# About this task
Your task is to reproduce the entries below word for word.

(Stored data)
***

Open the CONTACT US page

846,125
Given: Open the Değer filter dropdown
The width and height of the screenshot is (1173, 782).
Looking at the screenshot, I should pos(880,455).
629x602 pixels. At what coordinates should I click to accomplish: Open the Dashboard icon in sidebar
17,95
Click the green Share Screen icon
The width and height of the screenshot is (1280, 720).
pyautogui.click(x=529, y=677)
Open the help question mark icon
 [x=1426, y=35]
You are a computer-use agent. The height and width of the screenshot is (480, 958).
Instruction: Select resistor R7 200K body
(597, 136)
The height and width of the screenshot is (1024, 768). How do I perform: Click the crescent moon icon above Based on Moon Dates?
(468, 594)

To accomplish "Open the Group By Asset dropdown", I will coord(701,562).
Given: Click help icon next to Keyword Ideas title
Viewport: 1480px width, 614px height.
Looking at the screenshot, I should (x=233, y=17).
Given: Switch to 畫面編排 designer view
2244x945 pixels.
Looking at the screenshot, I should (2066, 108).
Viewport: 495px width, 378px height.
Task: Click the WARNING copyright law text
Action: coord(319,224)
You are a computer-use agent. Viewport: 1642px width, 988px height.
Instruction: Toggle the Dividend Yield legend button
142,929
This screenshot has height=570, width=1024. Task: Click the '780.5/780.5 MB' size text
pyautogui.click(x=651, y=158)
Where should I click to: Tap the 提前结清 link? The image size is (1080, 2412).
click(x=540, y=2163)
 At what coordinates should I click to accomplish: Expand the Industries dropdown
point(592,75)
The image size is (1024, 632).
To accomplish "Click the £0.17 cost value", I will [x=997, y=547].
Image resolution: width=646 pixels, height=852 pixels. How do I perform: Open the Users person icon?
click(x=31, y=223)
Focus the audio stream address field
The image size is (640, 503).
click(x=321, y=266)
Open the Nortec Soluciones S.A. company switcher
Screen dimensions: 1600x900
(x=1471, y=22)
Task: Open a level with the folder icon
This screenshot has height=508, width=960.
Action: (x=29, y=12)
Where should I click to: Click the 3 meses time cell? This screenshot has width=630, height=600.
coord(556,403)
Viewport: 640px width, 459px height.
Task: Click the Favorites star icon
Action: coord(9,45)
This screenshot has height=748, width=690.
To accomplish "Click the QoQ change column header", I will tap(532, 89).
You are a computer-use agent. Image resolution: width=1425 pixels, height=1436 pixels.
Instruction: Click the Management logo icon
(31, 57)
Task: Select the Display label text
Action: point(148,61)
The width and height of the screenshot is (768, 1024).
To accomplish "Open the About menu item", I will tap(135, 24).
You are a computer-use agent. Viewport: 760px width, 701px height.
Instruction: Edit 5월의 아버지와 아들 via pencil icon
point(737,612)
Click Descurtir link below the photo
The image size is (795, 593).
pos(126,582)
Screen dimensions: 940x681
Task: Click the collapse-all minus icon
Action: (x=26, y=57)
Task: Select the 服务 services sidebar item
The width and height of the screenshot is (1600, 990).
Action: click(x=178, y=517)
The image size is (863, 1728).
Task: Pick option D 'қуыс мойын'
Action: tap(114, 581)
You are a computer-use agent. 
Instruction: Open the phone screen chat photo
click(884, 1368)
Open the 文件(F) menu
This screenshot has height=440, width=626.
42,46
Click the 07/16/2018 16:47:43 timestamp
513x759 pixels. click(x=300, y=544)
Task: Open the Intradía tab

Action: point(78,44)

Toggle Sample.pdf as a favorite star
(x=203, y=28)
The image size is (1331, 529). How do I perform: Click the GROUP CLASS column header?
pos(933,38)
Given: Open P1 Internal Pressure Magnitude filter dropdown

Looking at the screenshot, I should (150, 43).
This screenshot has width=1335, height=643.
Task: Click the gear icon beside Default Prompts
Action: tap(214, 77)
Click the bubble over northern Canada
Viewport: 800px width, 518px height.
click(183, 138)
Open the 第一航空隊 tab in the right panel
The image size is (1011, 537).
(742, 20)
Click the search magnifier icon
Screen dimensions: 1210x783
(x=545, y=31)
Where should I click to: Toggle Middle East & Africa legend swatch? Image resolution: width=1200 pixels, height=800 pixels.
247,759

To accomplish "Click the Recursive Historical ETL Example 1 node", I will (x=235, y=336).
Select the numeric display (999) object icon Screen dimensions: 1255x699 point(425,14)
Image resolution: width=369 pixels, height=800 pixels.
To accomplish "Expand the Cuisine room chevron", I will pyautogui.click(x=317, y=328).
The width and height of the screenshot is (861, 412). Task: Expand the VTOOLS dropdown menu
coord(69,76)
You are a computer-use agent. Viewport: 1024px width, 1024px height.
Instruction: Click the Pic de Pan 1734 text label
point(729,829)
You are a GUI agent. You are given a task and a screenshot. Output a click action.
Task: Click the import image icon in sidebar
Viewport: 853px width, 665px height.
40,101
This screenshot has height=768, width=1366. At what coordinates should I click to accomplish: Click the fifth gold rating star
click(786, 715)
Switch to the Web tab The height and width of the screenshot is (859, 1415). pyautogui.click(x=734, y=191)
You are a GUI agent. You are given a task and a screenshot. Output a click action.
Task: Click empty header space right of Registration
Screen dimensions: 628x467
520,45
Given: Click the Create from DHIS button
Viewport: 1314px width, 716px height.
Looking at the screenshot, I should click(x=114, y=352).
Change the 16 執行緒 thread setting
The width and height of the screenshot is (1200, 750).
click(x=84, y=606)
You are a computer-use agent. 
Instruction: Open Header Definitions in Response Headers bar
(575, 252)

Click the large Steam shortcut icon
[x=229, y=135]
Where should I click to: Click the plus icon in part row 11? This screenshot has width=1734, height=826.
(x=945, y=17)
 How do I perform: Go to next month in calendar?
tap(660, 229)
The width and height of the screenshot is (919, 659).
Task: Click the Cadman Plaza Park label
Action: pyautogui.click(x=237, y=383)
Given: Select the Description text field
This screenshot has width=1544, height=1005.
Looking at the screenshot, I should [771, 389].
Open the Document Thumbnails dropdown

***

# Output of the exercise
Open the CONTACT US page

846,125
Given: Open the Değer filter dropdown
The width and height of the screenshot is (1173, 782).
Looking at the screenshot, I should pos(880,455).
629x602 pixels. At what coordinates should I click to accomplish: Open the Dashboard icon in sidebar
17,95
Click the green Share Screen icon
The width and height of the screenshot is (1280, 720).
pyautogui.click(x=529, y=677)
Open the help question mark icon
 [x=1426, y=35]
You are a computer-use agent. The height and width of the screenshot is (480, 958).
Instruction: Select resistor R7 200K body
(597, 136)
The height and width of the screenshot is (1024, 768). How do I perform: Click the crescent moon icon above Based on Moon Dates?
(468, 594)

To accomplish "Open the Group By Asset dropdown", I will coord(701,562).
Given: Click help icon next to Keyword Ideas title
Viewport: 1480px width, 614px height.
Looking at the screenshot, I should (x=233, y=17).
Given: Switch to 畫面編排 designer view
2244x945 pixels.
Looking at the screenshot, I should (2066, 108).
Viewport: 495px width, 378px height.
Task: Click the WARNING copyright law text
Action: coord(319,224)
You are a computer-use agent. Viewport: 1642px width, 988px height.
Instruction: Toggle the Dividend Yield legend button
142,929
This screenshot has height=570, width=1024. Task: Click the '780.5/780.5 MB' size text
pyautogui.click(x=651, y=158)
Where should I click to: Tap the 提前结清 link? The image size is (1080, 2412).
click(x=540, y=2163)
 At what coordinates should I click to accomplish: Expand the Industries dropdown
point(592,75)
The image size is (1024, 632).
To accomplish "Click the £0.17 cost value", I will [x=997, y=547].
Image resolution: width=646 pixels, height=852 pixels. How do I perform: Open the Users person icon?
click(x=31, y=223)
Focus the audio stream address field
The image size is (640, 503).
click(x=321, y=266)
Open the Nortec Soluciones S.A. company switcher
Screen dimensions: 1600x900
(x=1471, y=22)
Task: Open a level with the folder icon
This screenshot has height=508, width=960.
Action: (x=29, y=12)
Where should I click to: Click the 3 meses time cell? This screenshot has width=630, height=600.
coord(556,403)
Viewport: 640px width, 459px height.
Task: Click the Favorites star icon
Action: coord(9,45)
This screenshot has height=748, width=690.
To accomplish "Click the QoQ change column header", I will tap(532, 89).
You are a computer-use agent. Image resolution: width=1425 pixels, height=1436 pixels.
Instruction: Click the Management logo icon
(31, 57)
Task: Select the Display label text
Action: point(148,61)
The width and height of the screenshot is (768, 1024).
To accomplish "Open the About menu item", I will tap(135, 24).
You are a computer-use agent. Viewport: 760px width, 701px height.
Instruction: Edit 5월의 아버지와 아들 via pencil icon
point(737,612)
Click Descurtir link below the photo
The image size is (795, 593).
pos(126,582)
Screen dimensions: 940x681
Task: Click the collapse-all minus icon
Action: (x=26, y=57)
Task: Select the 服务 services sidebar item
The width and height of the screenshot is (1600, 990).
Action: click(x=178, y=517)
The image size is (863, 1728).
Task: Pick option D 'қуыс мойын'
Action: tap(114, 581)
You are a computer-use agent. 
Instruction: Open the phone screen chat photo
click(884, 1368)
Open the 文件(F) menu
This screenshot has height=440, width=626.
42,46
Click the 07/16/2018 16:47:43 timestamp
513x759 pixels. click(x=300, y=544)
Task: Open the Intradía tab

Action: point(78,44)

Toggle Sample.pdf as a favorite star
(x=203, y=28)
The image size is (1331, 529). How do I perform: Click the GROUP CLASS column header?
pos(933,38)
Given: Open P1 Internal Pressure Magnitude filter dropdown

Looking at the screenshot, I should (150, 43).
This screenshot has width=1335, height=643.
Task: Click the gear icon beside Default Prompts
Action: tap(214, 77)
Click the bubble over northern Canada
Viewport: 800px width, 518px height.
click(183, 138)
Open the 第一航空隊 tab in the right panel
The image size is (1011, 537).
(742, 20)
Click the search magnifier icon
Screen dimensions: 1210x783
(x=545, y=31)
Where should I click to: Toggle Middle East & Africa legend swatch? Image resolution: width=1200 pixels, height=800 pixels.
247,759

To accomplish "Click the Recursive Historical ETL Example 1 node", I will (x=235, y=336).
Select the numeric display (999) object icon Screen dimensions: 1255x699 point(425,14)
Image resolution: width=369 pixels, height=800 pixels.
To accomplish "Expand the Cuisine room chevron", I will pyautogui.click(x=317, y=328).
The width and height of the screenshot is (861, 412). Task: Expand the VTOOLS dropdown menu
coord(69,76)
You are a computer-use agent. Viewport: 1024px width, 1024px height.
Instruction: Click the Pic de Pan 1734 text label
point(729,829)
You are a GUI agent. You are given a task and a screenshot. Output a click action.
Task: Click the import image icon in sidebar
Viewport: 853px width, 665px height.
40,101
This screenshot has height=768, width=1366. At what coordinates should I click to accomplish: Click the fifth gold rating star
click(786, 715)
Switch to the Web tab The height and width of the screenshot is (859, 1415). pyautogui.click(x=734, y=191)
You are a GUI agent. You are given a task and a screenshot. Output a click action.
Task: Click empty header space right of Registration
Screen dimensions: 628x467
520,45
Given: Click the Create from DHIS button
Viewport: 1314px width, 716px height.
Looking at the screenshot, I should click(x=114, y=352).
Change the 16 執行緒 thread setting
The width and height of the screenshot is (1200, 750).
click(x=84, y=606)
You are a computer-use agent. 
Instruction: Open Header Definitions in Response Headers bar
(575, 252)

Click the large Steam shortcut icon
[x=229, y=135]
Where should I click to: Click the plus icon in part row 11? This screenshot has width=1734, height=826.
(x=945, y=17)
 How do I perform: Go to next month in calendar?
tap(660, 229)
The width and height of the screenshot is (919, 659).
Task: Click the Cadman Plaza Park label
Action: pyautogui.click(x=237, y=383)
Given: Select the Description text field
This screenshot has width=1544, height=1005.
Looking at the screenshot, I should [771, 389].
Open the Document Thumbnails dropdown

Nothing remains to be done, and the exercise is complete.